= ABOUT THIS EXERCISE =
Below are records. Transcribe exactly the lines from the one that contains "Screen dimensions: 1101x587" through the last line, leaving any pictures out.

Stored data entries:
○ ○ ○ ○ ○

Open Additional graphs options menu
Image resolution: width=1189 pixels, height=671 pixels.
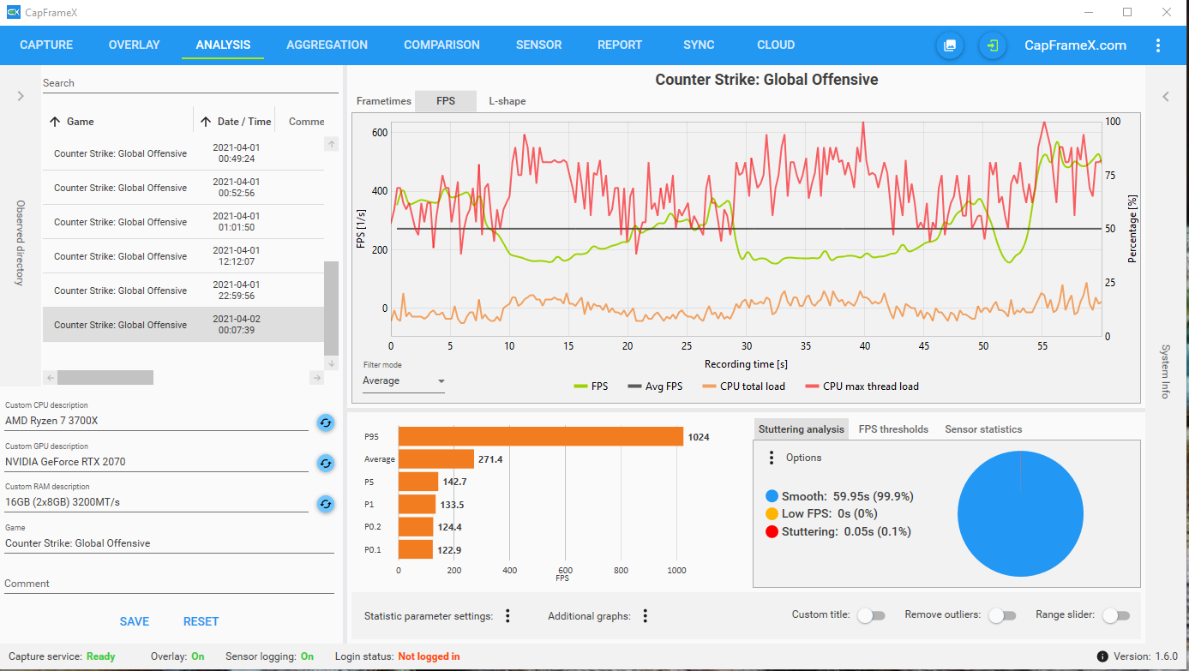point(645,615)
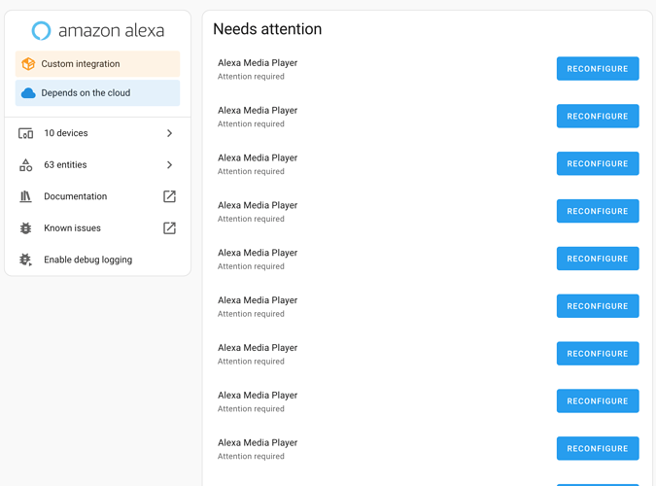Expand the 63 entities chevron arrow
The width and height of the screenshot is (656, 486).
pos(169,165)
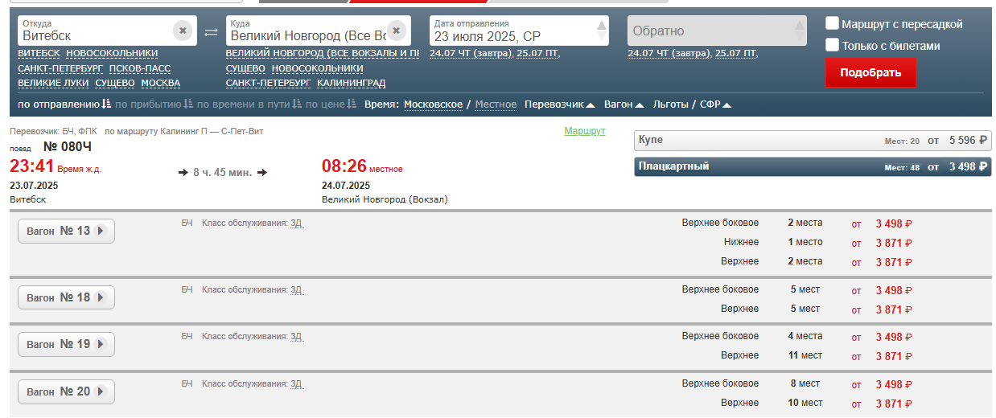Expand Вагон № 13 seat selection

tap(66, 231)
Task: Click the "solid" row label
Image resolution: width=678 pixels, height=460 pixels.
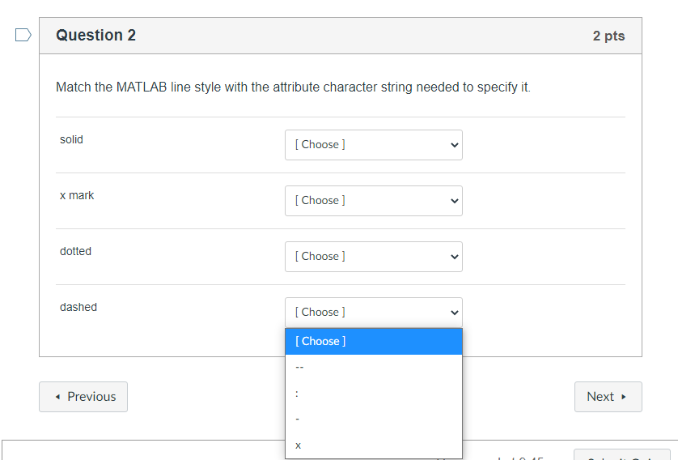Action: coord(71,140)
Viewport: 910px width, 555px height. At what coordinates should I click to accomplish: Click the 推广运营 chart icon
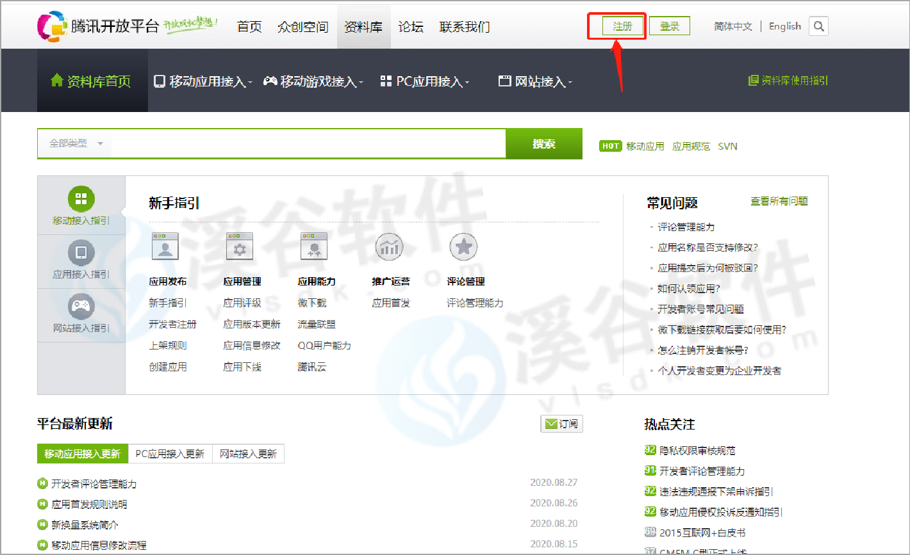(x=388, y=246)
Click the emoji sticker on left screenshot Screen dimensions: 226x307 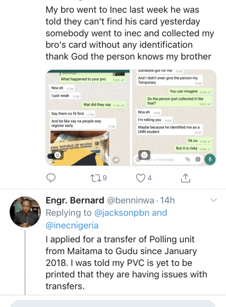click(x=57, y=155)
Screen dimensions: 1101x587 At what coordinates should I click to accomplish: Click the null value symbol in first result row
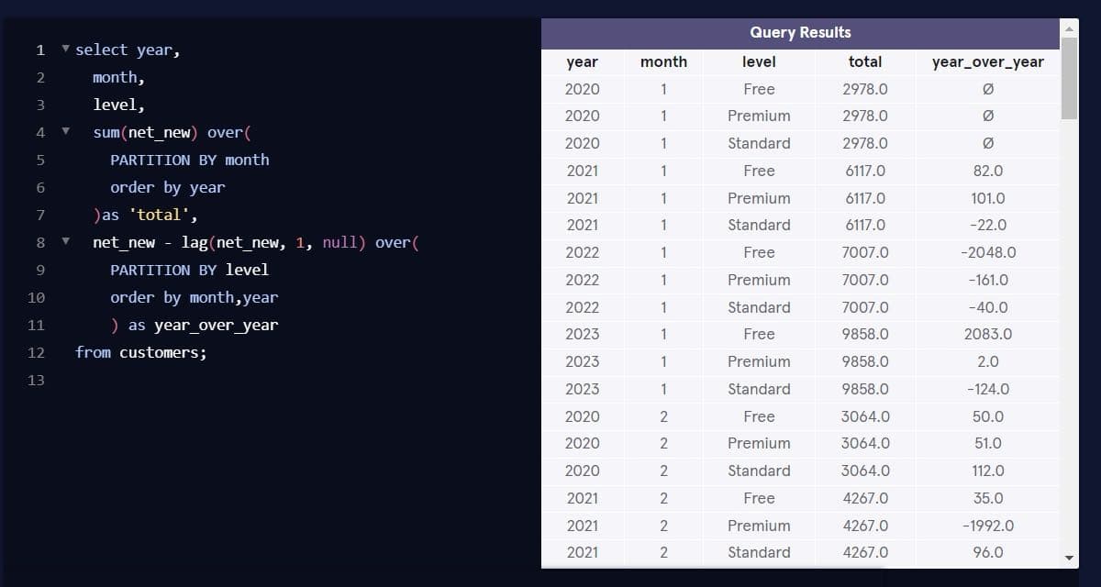[988, 89]

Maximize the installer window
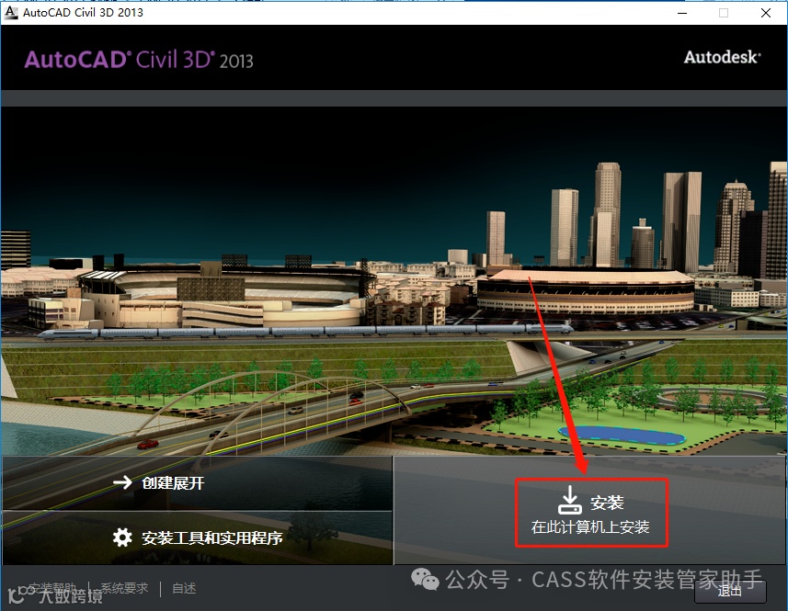(x=724, y=13)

○ ○ ○ ○ ○

= ANSWER FOR THE TASK =
Screen dimensions: 1101x587 At what coordinates should I click to accomplish: Click the null value symbol in first result row
[988, 89]

Maximize the installer window
(x=724, y=13)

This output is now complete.